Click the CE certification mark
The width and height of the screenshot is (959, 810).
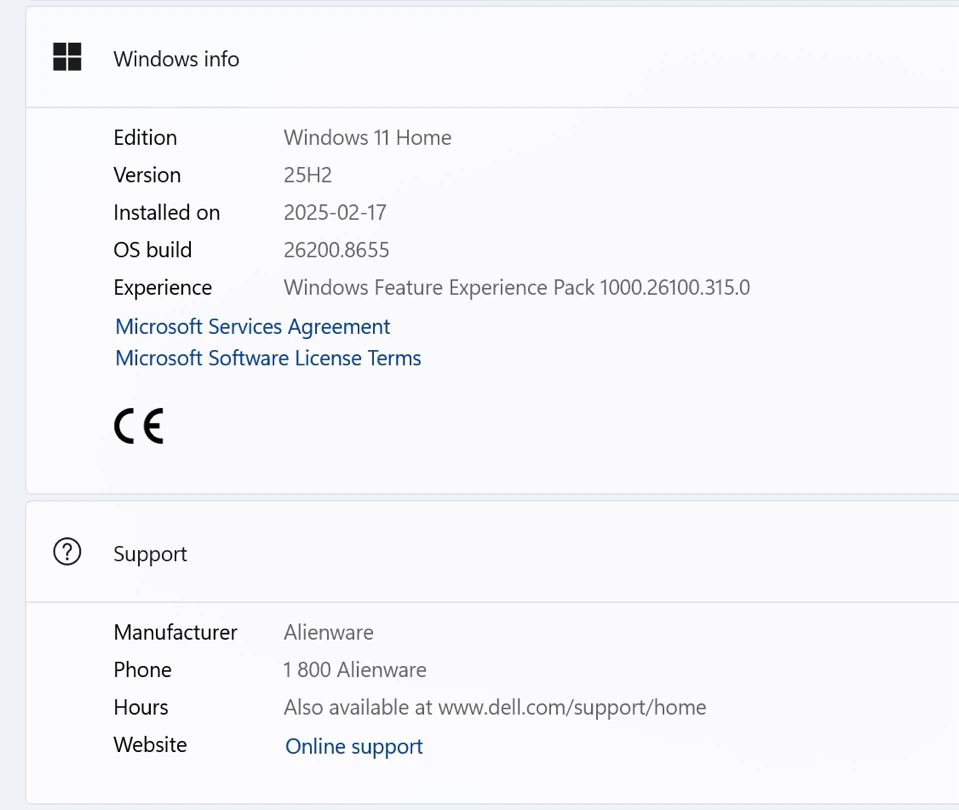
★ ★ ★ ★
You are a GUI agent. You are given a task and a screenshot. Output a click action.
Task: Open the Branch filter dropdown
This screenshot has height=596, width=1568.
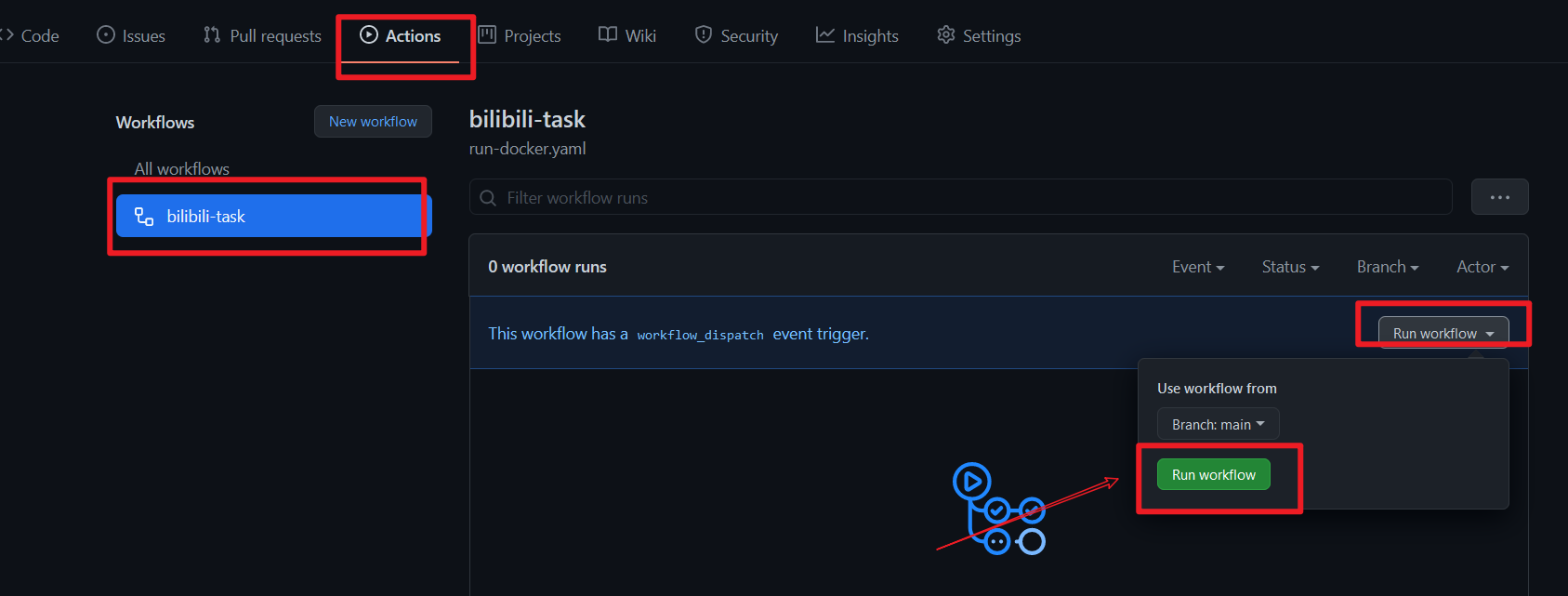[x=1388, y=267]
★ ★ ★ ★
*WHAT THE EXERCISE ASKS*. Above are some lines. Repeat exactly, and only, those from the line that has "Click the CE certification mark" through the line that has "The width and".

*REPLY*.
Click the CE certification mark
The width and height of the screenshot is (959, 810).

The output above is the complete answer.